Pourtant, le trio va être perturbé par ce clandestin expulsé, incarné par Payman Maadi (« Un des plus grands acteurs iraniens », précise Anne Fontaine), un homme calme, muet et énigmatique, qui pleure en silence. Ne sachant pas s’ils conduisent un réfugié menacé de mort ou bien, pourquoi pas, un terroriste. Viriginie la première est prête à le laisser s’enfuir, le laisser ouvrir la porte lorsque la voiture stoppe à un feu rouge. « Police » est ainsi un film qui évoque à la fois le sort des migrants et le quotidien des policiers, et entraîne le spectateur dans le même cas de conscience.
Alors que la voiture de police s’enfonce progressivement dans la nuit, le récit se fait de plus en plus sombre, et la tension latente, à épier les regards des uns sur les autres (quatre formidables interprètes). Grâce notamment au travail du chef-opérateur Yves Angelo, c’est un film fort et stylisé (superbe séquence surréaliste d’un cheval s’échappant d’un incendie), où la seule légèreté sort de l’autoradio. « J’aimais bien que ce soit allégé par de la variété, Balavoine, Marc Lavoine, Julie Armanet… J’adore la chanson populaire, je me sens bien dès qu’il y a une chanson, j’ai l’impression que la vie est plus gaie », confie Anne Fontaine, qui tenait à finir son film avec une touche positive, aller voir la mer, se prendre par la main…
Rencontre avec la réalisatrice Anne Fontaine lors de l’avant-première de « Police » au Caméo, à Nancy.
Anne Fontaine : « Tous les personnages sont en souffrance »
Qu’est-ce qui vous a intéressé dans le livre d’Hugo Boris ?

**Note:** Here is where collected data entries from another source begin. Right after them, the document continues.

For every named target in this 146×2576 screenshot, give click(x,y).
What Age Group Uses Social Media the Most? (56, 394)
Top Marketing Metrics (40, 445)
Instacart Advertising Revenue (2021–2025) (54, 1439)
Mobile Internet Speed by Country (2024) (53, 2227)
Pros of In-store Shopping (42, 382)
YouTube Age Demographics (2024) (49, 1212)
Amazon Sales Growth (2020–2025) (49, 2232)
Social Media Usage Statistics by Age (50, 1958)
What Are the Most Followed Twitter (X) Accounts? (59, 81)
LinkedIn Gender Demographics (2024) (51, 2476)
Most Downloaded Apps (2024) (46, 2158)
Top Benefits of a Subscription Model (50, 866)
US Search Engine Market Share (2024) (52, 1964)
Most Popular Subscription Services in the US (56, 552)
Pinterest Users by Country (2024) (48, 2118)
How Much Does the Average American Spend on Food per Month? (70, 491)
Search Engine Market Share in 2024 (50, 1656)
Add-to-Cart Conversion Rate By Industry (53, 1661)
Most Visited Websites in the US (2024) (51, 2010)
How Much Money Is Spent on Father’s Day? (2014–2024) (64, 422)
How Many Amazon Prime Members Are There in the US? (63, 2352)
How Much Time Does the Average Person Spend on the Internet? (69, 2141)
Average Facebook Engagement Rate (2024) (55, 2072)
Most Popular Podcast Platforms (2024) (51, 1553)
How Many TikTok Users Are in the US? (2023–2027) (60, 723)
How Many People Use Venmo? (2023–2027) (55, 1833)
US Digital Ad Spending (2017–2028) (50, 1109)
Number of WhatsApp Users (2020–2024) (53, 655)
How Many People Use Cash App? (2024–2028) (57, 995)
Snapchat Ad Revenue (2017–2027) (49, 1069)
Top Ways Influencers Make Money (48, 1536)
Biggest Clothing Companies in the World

Anne Fontaine : Le roman s’inspire d’un fait réel, un incendie au centre de rétention de Vincennes, et je me suis inspirée de la trajectoire de ces trois personnages qui, chacun pour des raisons différentes, ont des rapports personnels fragilisés en partant vers leur mission, qui est inédite pour eux. La fin est très différente et dans la construction j’ai librement adapté, j’ai chapitré et j’ai trouvé une façon d’incarner le Tadjik à des moments différents ; dans le livre, il inspirait de la compassion mais il n’y avait pas ce côté dangereux, forcément il y a des choses que j’ai interprétées.
Vous avez composé un beau trio, avec Virginie Efira, Omar Sy et Grégory Gadebois, ça fonctionne bien entre eux…
Omar Sy et Virginie forment un couple charismatique, on a envie que leur histoire se déploie, même si elle est minimaliste de par le côté adultérin de leur relation ; et puis Gadebois, je savais qu’il pouvait incarner la raideur, un type buté, et qu’il y avait derrière une empathie, quelque chose de souffrant. Parce qu’ils sont tous en souffrance, les trois personnages, lui avec l’alcool, Omar qui est projeté père éventuel pendant une nuit, et elle qui doit subir une intervention traumatique. Ces trois êtres, quand on arrive dans la voiture, on est familier avec leurs déficits ; c’est un voyage initiatique, finalement, un voyage avec l’autre.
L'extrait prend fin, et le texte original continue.